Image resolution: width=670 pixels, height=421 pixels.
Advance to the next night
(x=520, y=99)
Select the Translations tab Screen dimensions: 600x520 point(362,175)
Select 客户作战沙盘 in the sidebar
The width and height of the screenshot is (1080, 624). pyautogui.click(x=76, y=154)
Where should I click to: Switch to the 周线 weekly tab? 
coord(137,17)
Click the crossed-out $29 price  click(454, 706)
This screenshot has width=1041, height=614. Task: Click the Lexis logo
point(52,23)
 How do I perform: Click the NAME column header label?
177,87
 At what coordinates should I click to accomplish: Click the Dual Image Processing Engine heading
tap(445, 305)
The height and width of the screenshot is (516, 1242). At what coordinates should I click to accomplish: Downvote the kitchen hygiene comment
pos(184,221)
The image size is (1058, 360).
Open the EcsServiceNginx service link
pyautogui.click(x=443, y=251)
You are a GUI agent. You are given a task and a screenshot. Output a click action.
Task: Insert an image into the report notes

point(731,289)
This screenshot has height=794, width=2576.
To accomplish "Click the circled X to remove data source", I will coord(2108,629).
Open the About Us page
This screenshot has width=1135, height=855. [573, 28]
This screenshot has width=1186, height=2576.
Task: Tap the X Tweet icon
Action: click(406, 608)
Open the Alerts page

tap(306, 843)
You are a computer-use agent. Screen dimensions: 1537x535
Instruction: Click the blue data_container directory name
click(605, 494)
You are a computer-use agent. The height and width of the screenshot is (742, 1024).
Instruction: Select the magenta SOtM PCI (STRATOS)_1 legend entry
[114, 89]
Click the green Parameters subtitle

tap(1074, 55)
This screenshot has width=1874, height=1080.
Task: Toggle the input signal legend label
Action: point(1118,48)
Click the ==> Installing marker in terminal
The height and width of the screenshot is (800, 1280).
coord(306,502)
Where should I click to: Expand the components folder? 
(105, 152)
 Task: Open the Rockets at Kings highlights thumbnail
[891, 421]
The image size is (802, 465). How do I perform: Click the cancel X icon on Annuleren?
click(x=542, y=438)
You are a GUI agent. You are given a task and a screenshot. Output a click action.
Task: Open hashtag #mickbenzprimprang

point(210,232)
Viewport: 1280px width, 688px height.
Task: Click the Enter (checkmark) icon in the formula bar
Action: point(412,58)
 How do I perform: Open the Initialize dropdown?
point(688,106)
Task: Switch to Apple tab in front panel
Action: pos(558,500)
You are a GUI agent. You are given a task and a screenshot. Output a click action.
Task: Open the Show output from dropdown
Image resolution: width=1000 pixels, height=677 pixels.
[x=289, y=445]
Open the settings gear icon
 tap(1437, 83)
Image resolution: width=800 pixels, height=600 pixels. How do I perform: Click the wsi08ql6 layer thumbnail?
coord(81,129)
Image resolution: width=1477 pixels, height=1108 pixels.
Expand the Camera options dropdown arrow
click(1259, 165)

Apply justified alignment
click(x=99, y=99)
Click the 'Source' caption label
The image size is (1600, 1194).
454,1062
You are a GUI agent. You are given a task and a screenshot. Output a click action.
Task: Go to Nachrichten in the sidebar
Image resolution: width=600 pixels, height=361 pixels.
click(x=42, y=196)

WHAT IS BEING ASKED ▸ The records need to be copied exactly, with no line left out.

RESULT FOR THIS EXERCISE ▸
Image resolution: width=670 pixels, height=421 pixels.
Advance to the next night
(x=520, y=99)
Select the Translations tab Screen dimensions: 600x520 point(362,175)
Select 客户作战沙盘 in the sidebar
The width and height of the screenshot is (1080, 624). pyautogui.click(x=76, y=154)
Where should I click to: Switch to the 周线 weekly tab? 
coord(137,17)
Click the crossed-out $29 price  click(454, 706)
This screenshot has width=1041, height=614. Task: Click the Lexis logo
point(52,23)
 How do I perform: Click the NAME column header label?
177,87
 At what coordinates should I click to accomplish: Click the Dual Image Processing Engine heading
tap(445, 305)
The height and width of the screenshot is (516, 1242). At what coordinates should I click to accomplish: Downvote the kitchen hygiene comment
pos(184,221)
The image size is (1058, 360).
Open the EcsServiceNginx service link
pyautogui.click(x=443, y=251)
You are a GUI agent. You are given a task and a screenshot. Output a click action.
Task: Insert an image into the report notes

point(731,289)
This screenshot has height=794, width=2576.
To accomplish "Click the circled X to remove data source", I will coord(2108,629).
Open the About Us page
This screenshot has width=1135, height=855. [573, 28]
This screenshot has width=1186, height=2576.
Task: Tap the X Tweet icon
Action: click(406, 608)
Open the Alerts page

tap(306, 843)
You are a computer-use agent. Screen dimensions: 1537x535
Instruction: Click the blue data_container directory name
click(605, 494)
You are a computer-use agent. The height and width of the screenshot is (742, 1024).
Instruction: Select the magenta SOtM PCI (STRATOS)_1 legend entry
[114, 89]
Click the green Parameters subtitle

tap(1074, 55)
This screenshot has width=1874, height=1080.
Task: Toggle the input signal legend label
Action: point(1118,48)
Click the ==> Installing marker in terminal
The height and width of the screenshot is (800, 1280).
coord(306,502)
Where should I click to: Expand the components folder? 
(105, 152)
 Task: Open the Rockets at Kings highlights thumbnail
[891, 421]
The image size is (802, 465). How do I perform: Click the cancel X icon on Annuleren?
click(x=542, y=438)
You are a GUI agent. You are given a task and a screenshot. Output a click action.
Task: Open hashtag #mickbenzprimprang

point(210,232)
Viewport: 1280px width, 688px height.
Task: Click the Enter (checkmark) icon in the formula bar
Action: point(412,58)
 How do I perform: Open the Initialize dropdown?
point(688,106)
Task: Switch to Apple tab in front panel
Action: pos(558,500)
You are a GUI agent. You are given a task and a screenshot. Output a click action.
Task: Open the Show output from dropdown
Image resolution: width=1000 pixels, height=677 pixels.
[x=289, y=445]
Open the settings gear icon
 tap(1437, 83)
Image resolution: width=800 pixels, height=600 pixels. How do I perform: Click the wsi08ql6 layer thumbnail?
coord(81,129)
Image resolution: width=1477 pixels, height=1108 pixels.
Expand the Camera options dropdown arrow
click(1259, 165)

Apply justified alignment
click(x=99, y=99)
Click the 'Source' caption label
The image size is (1600, 1194).
454,1062
You are a GUI agent. You are given a task and a screenshot. Output a click action.
Task: Go to Nachrichten in the sidebar
Image resolution: width=600 pixels, height=361 pixels.
click(x=42, y=196)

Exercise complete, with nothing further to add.